Oprah Winfrey, who sent her inaugural tweet in 2009, lost about 1.4 million followers between Wednesday and Thursday evening. Ellen DeGeneres lost two million, leaving her at 76.1 million followers. Basketball star Shaquille O'Neal also lost about one million, dropping from 15.3 million followers. Rihanna lost more than two million - but she still has 86.8 million people watching her tweets.
Ms Aly Pavela, a Twitter spokesman, said the work of locking and eliminating accounts suspected to be fake will continue over the coming days.
The company is taking action to restore trust in its platform. Many users have inflated their followers with automated or fake accounts, buying the appearance of social influence to bolster their political activism, business endeavours or entertainment careers.
When the work is done, Twitter expects it will have reduced the total follower count on the platform by about 6 per cent - a substantial drop.
President Donald Trump, who has used Twitter as a way to speak directly to both loyal voters and critics, lost about 340,000 followers in the Twitter purge, knocked down from 53.4 million on Wednesday to 53 million.
His predecessor Barack Obama took a much bigger hit, losing three million followers in about one day.
The social media company itself was not spared. Twitter's main account lost about 12 per cent of its total followers (about 7.7 million) from Wednesday to Thursday. Twitter chief executive Jack Dorsey lost about 230,000 followers between Wednesday and Thursday evening.

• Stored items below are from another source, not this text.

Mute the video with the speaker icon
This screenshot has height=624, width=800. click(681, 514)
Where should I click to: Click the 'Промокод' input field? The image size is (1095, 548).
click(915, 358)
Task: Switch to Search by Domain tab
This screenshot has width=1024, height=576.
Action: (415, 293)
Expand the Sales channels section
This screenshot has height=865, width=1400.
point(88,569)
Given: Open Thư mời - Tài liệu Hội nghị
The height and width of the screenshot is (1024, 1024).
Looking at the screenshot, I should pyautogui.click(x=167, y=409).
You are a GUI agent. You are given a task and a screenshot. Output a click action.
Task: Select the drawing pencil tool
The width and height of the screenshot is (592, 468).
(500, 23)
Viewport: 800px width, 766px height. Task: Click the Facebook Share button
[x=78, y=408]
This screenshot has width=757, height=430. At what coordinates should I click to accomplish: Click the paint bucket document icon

And in the interest of full disclosure: The main account of The New York Times dropped by nearly 732,000 followers, starting at about 42.3 million on Wednesday and hitting 41.6 million on Thursday evening.
But even more typical users saw losses in the hundreds or thousands. Many journalists with robust Twitter pages saw their followings reduced, although some took it in stride.
Twitter's move could also be felt in high government offices around the world.
President of Rwanda Paul Kagame lost about one-third of his Twitter followers in one day. On Wednesday, Mr Kagame, who has been Rwanda's top leader for nearly two decades, had about 1.8 million followers. On Thursday evening, that number dropped to 1.2 million.
Queen Rania of Jordan lost about 300,000 followers, dropping from 10.9 million to 10.6 million in one day. Turkey's President Recep Tayyip Erdogan lost more than 200,000, leaving him with 13 million.
Even Pope Francis shed 100,000 from his digital flock. He has 17 million remaining.
Mr Ari Fleischer, a White House press secretary under president George W. Bush, noticed his shrinking following on his own. "If you are a fake person following me, please raise your hand," he joked.
An investigation by The Times in January found that one small company in Florida sold fake followers and other social media engagement to hundreds of thousands of users around the world, including politicians, models, actors and authors. The revelations prompted calls in Congress for intervention by the Federal Trade Commission and investigations in at least two states.
In the aftermath of this week's follower purge, people who have built their celebrity on social media platforms took a hit as well. Kim Kardashian West lost about 3 per cent of her Twitter following, dropping down to about 58.5 million as of Thursday evening. Justin Bieber had been stripped of about three million followers, while Ariana Grande lost about 932,000.
Some celebrities saw more than just a meagre cut. Ms Kathy Ireland, the onetime swimsuit model who today presides over a half-billion-dollar licensing empire, lost a whopping 77 per cent of her followers between Wednesday and Thursday evening.